Immunization against criticism

It is the author herself who provides the criticism in most places: the passages of the book are repeatedly interrupted by dialogues that the author has with herself. What remains in limbo is whether the critical insertions are the self-doubts of an internalized outside perspective or the reproduction of real reactions to his appearances and books. Passmann would do well not to mention extremism, obviously misogynistic hate speech or dick pic orgies. Instead, she sighs into the room at all the subtle, probably well-intentioned nastiness hurled at her, especially by fans and women: it’s the “shame” or “really disappointing” comments she makes in her glowing appearance under the feminist microscope.

Passmann constantly interrupts herself, just before she begins, adopting the accusatory, worried and self-pitying tone we know from her book. When he talks about “the men,” he quickly adds, “not all the men,” in a tone that half apes the critics and half gives in. He accuses himself of reflecting on his privileges, of not taking up so much space, and why did he say that three years ago?

This way of anticipating and refuting every possible criticism of Passmann’s person and her interpretation and at the same time brushing aside possible new critics in advance must be appreciated for its intelligence. At the same time, the whole problem of electoral feminism represented by Passmann is revealed here: immunization against all kinds of criticism prevents progress, that is, the competition of ideas.

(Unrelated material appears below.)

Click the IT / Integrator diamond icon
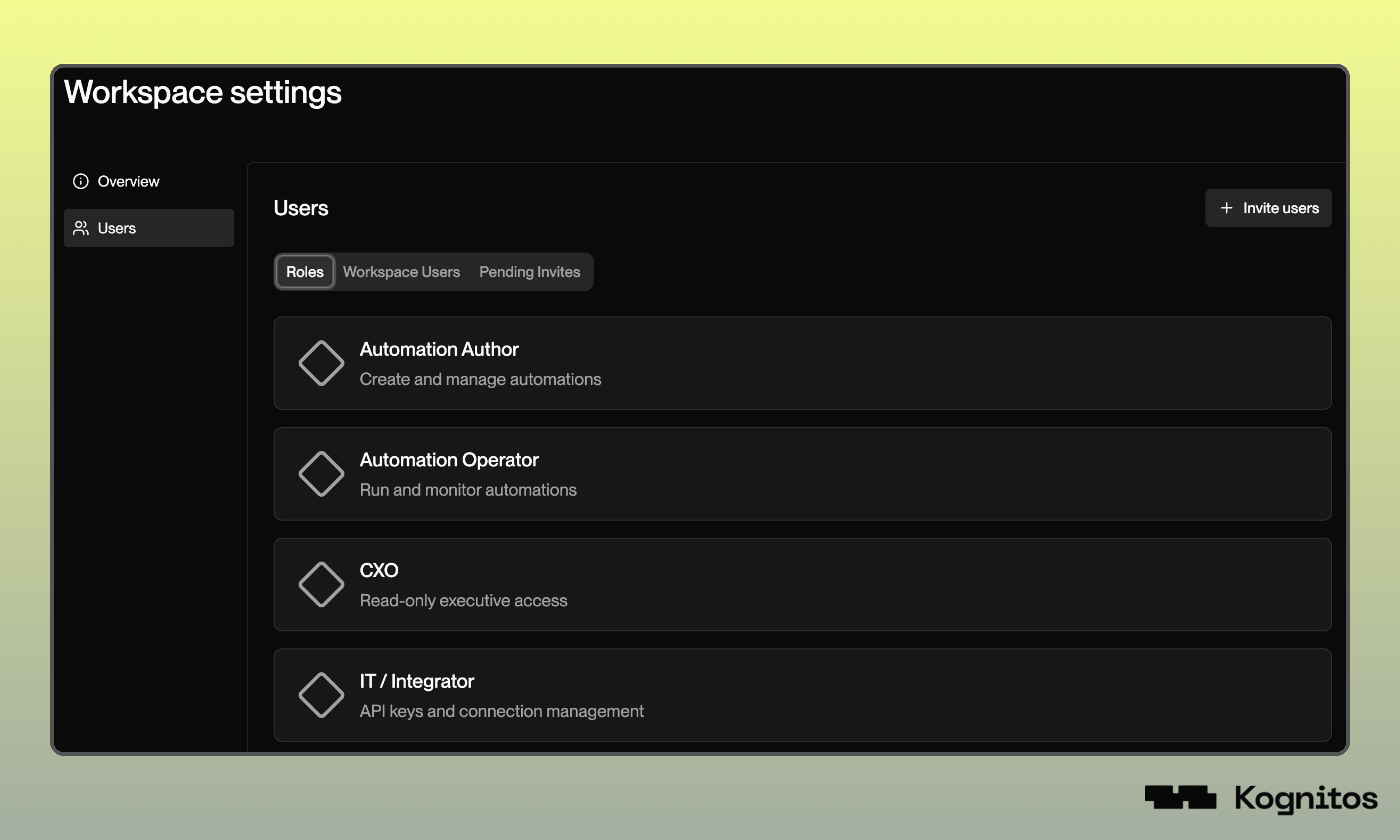 (x=321, y=695)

Sophie Passmann’s evening is a mixture of cabaret, comedy, Ted talks and classic tragedy. He sometimes uses the register of (inverted) old-boy humor a la “Defending the Caveman,” which draws its humor from stereotypical gender attributions (men always forget to shop; they never talk back, etc.). On the other hand, the female revenge genre is played with when Passmann threatens to read aloud the crimes of her ex-boyfriends from a “burnt book” as in “Mean Girls”. If one of them was sitting in the audience and had something against it, they could stand up and say something. The public, still hesitant, dismisses: “No, it would be in bad taste. No, it would be pure man-hatred if I read it now” – Ms.

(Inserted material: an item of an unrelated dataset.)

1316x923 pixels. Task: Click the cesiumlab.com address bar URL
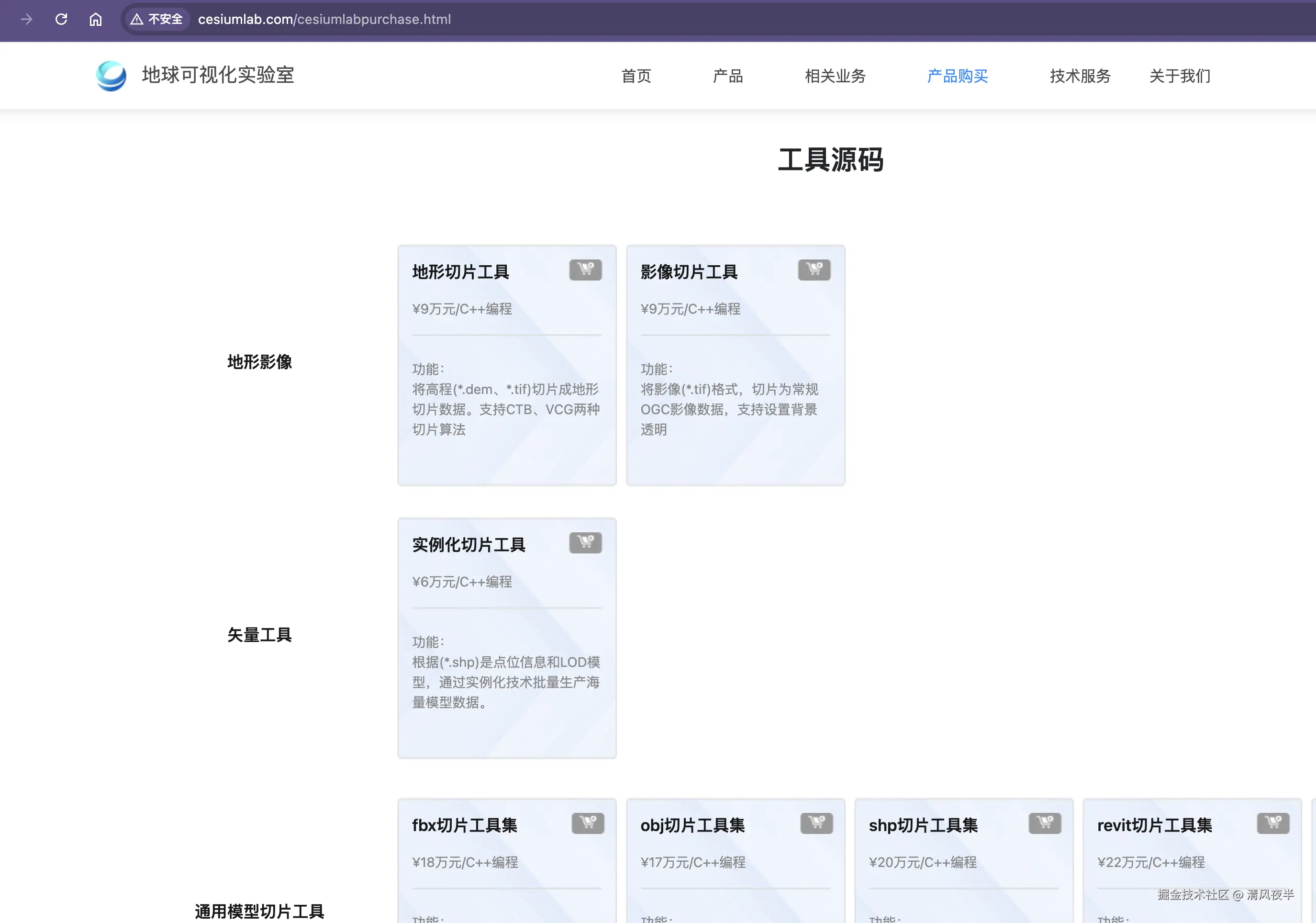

But things go differently than expected. Instead of arousing collective anger and strength against the men exposed in this way by the public lecture, Passmann calms down with every word, at a certain point he has to lie down and in the end he falls silent. Recapping all the situations in which she made herself small and allowed herself to be made smaller not only helps her gain new strength, but also shows her her vulnerability, all the pain, all the “waste.” The evening finally ends with such a touching moment of silence, even mourning for all the lives not lived, lived differently, lived wrongly. An evening that is at the same time a hug and a tribute to all the women who have become the way they are.